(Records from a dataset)
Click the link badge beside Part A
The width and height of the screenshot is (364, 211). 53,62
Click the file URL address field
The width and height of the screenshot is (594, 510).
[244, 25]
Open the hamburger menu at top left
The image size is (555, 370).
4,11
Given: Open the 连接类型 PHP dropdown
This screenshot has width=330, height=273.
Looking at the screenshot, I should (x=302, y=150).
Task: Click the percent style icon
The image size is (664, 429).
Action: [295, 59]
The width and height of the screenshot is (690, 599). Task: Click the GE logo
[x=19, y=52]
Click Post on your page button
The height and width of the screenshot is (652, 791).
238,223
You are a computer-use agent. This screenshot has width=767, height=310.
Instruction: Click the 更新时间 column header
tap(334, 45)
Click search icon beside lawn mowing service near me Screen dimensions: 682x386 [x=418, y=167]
...
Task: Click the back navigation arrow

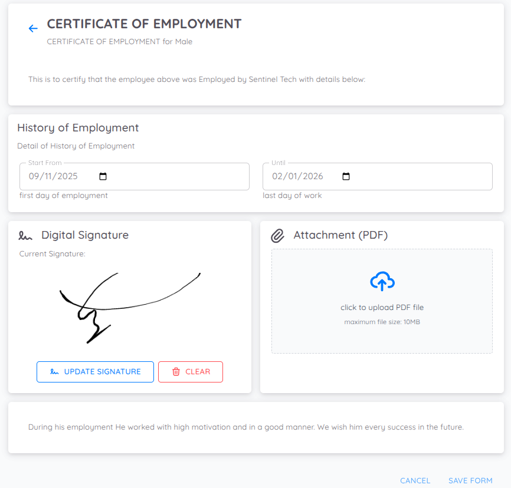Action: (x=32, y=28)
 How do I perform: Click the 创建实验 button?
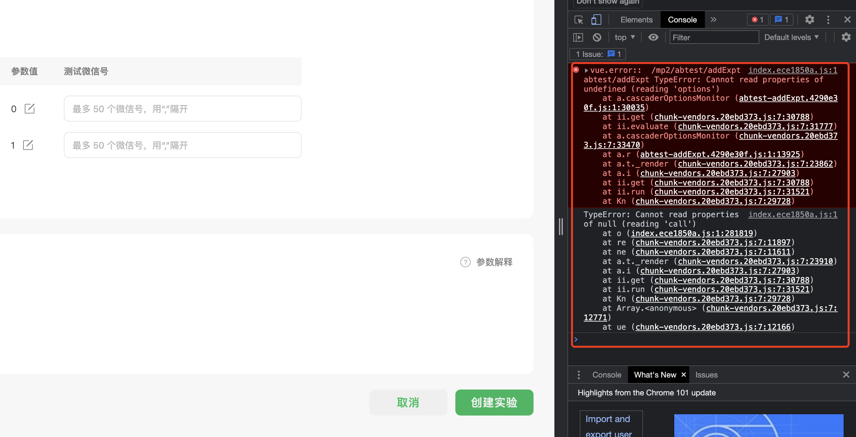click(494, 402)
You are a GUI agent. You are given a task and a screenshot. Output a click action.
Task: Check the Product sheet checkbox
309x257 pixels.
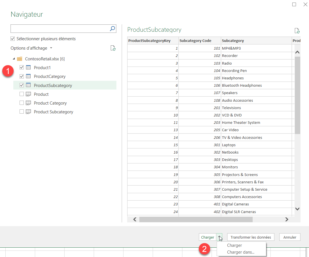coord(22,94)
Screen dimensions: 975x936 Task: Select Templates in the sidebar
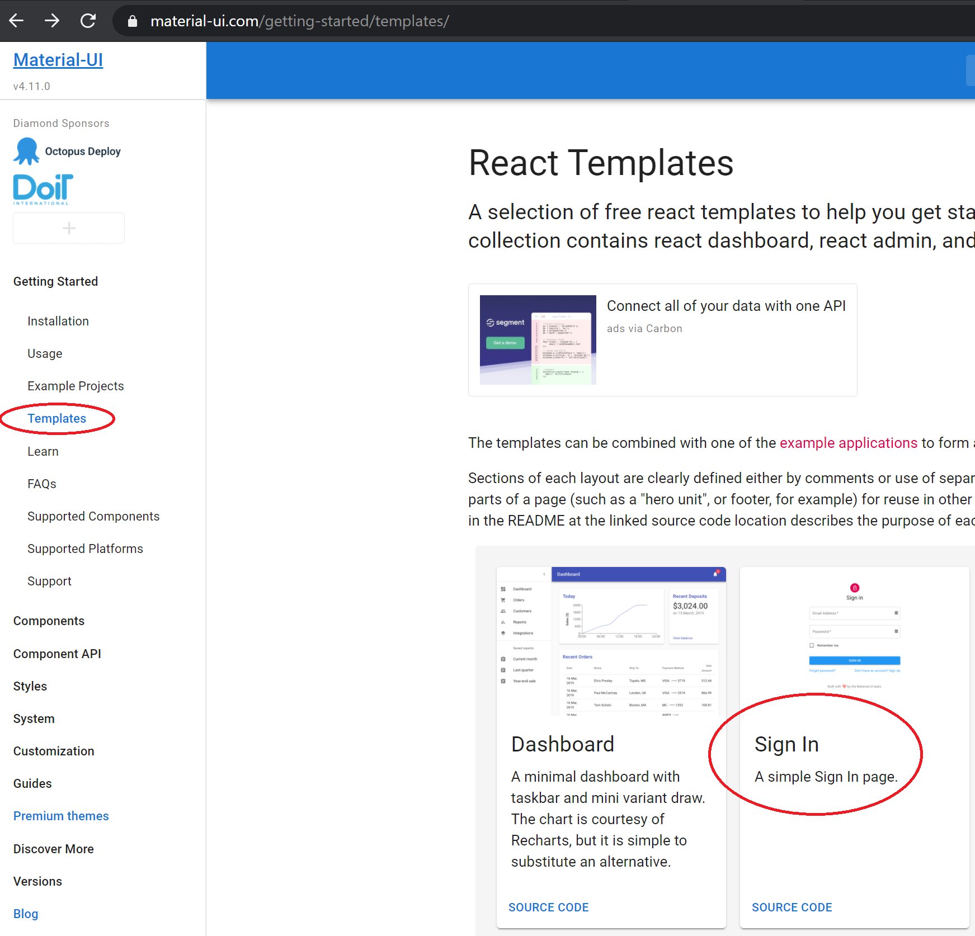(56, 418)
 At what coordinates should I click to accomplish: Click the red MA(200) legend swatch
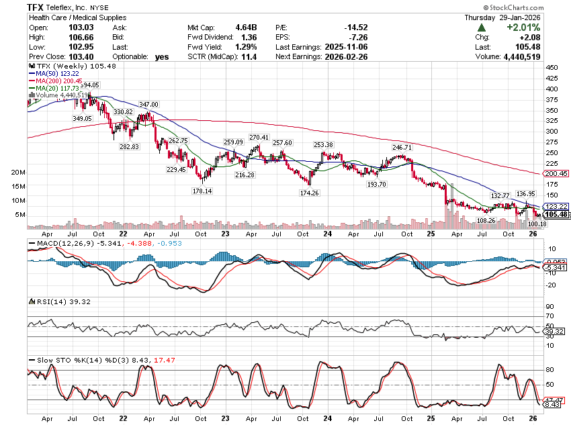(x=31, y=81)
...
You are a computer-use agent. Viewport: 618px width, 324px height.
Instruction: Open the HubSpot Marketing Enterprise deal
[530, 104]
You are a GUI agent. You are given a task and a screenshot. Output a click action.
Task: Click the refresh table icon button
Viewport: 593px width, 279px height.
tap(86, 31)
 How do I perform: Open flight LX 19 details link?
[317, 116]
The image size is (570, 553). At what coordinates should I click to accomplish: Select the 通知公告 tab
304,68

* [WHAT TO DO]:
Extract the data from the line containing "Click the link badge beside Part A" through the line containing "Click search icon", including both of those lines. Reproduce each line word for word.

* [REPLY TO THE EXERCISE]:
Click the link badge beside Part A
The width and height of the screenshot is (364, 211). 53,62
Click the file URL address field
The width and height of the screenshot is (594, 510).
[244, 25]
Open the hamburger menu at top left
The image size is (555, 370).
4,11
Given: Open the 连接类型 PHP dropdown
This screenshot has width=330, height=273.
Looking at the screenshot, I should (x=302, y=150).
Task: Click the percent style icon
The image size is (664, 429).
Action: [295, 59]
The width and height of the screenshot is (690, 599). Task: Click the GE logo
[x=19, y=52]
Click Post on your page button
The height and width of the screenshot is (652, 791).
238,223
You are a computer-use agent. This screenshot has width=767, height=310.
Instruction: Click the 更新时间 column header
tap(334, 45)
Click search icon beside lawn mowing service near me Screen dimensions: 682x386 [x=418, y=167]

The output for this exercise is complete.